MATERIALS PROVIDED -
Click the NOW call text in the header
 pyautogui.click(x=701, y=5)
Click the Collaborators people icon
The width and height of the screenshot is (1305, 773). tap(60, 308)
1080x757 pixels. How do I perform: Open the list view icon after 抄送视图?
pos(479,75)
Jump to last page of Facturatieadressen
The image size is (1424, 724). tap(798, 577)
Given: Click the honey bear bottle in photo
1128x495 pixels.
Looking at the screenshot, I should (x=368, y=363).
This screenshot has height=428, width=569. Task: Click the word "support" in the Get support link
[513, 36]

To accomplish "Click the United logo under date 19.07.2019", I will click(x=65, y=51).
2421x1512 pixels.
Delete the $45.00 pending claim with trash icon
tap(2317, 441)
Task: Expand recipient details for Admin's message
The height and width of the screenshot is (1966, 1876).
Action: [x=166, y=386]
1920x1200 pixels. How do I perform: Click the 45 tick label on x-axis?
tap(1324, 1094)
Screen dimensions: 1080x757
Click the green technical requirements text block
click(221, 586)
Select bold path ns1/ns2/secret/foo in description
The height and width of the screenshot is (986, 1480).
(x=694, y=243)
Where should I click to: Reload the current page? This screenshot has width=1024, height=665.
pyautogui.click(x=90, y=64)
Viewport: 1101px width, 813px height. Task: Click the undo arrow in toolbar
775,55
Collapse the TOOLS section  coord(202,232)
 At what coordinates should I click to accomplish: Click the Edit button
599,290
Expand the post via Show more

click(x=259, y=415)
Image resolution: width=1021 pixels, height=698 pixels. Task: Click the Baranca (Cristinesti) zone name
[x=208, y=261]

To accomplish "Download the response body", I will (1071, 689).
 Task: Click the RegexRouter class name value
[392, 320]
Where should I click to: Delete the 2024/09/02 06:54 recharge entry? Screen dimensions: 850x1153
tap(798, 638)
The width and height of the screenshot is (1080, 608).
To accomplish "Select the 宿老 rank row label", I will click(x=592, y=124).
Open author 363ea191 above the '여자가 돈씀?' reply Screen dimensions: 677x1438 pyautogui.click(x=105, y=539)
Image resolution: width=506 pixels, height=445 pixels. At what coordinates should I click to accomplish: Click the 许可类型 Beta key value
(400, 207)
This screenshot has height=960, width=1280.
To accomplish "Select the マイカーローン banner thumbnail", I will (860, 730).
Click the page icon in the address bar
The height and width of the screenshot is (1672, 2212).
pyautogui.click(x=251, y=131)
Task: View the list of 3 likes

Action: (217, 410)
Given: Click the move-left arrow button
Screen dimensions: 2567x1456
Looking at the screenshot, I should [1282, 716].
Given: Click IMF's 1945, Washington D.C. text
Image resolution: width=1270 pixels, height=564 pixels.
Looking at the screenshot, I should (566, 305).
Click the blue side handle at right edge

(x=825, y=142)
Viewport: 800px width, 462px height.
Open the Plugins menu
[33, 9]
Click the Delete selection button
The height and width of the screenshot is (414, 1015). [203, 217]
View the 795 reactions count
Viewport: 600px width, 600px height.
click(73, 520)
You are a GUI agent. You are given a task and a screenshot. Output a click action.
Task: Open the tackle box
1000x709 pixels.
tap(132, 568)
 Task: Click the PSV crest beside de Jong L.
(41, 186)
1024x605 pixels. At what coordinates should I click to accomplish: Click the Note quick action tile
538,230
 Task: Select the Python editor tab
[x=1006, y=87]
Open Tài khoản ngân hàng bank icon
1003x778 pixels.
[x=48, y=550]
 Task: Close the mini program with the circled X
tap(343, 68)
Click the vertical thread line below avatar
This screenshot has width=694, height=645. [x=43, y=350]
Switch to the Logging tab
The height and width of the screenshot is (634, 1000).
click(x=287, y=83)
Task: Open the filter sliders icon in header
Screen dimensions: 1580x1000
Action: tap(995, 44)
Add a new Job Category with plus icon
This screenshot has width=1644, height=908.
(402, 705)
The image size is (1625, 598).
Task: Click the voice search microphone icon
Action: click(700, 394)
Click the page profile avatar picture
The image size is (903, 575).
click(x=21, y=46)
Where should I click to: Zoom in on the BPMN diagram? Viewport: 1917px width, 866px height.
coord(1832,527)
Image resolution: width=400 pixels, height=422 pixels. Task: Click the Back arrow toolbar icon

EXERCISE TASK -
Copy the listing from the line containing "Task: Click the RegexRouter class name value" down to the line containing "tap(798, 638)", both included, multiplying every coordinate in the answers by 1.8 and rounding to whole numbers, with halves rounded up. Keep the requests and any numbers in them unchanged.

COMPLETE ANSWER -
 Task: Click the RegexRouter class name value
[706, 576]
Where should I click to: Delete the 2024/09/02 06:54 recharge entry? Screen dimensions: 850x1153
tap(1436, 1148)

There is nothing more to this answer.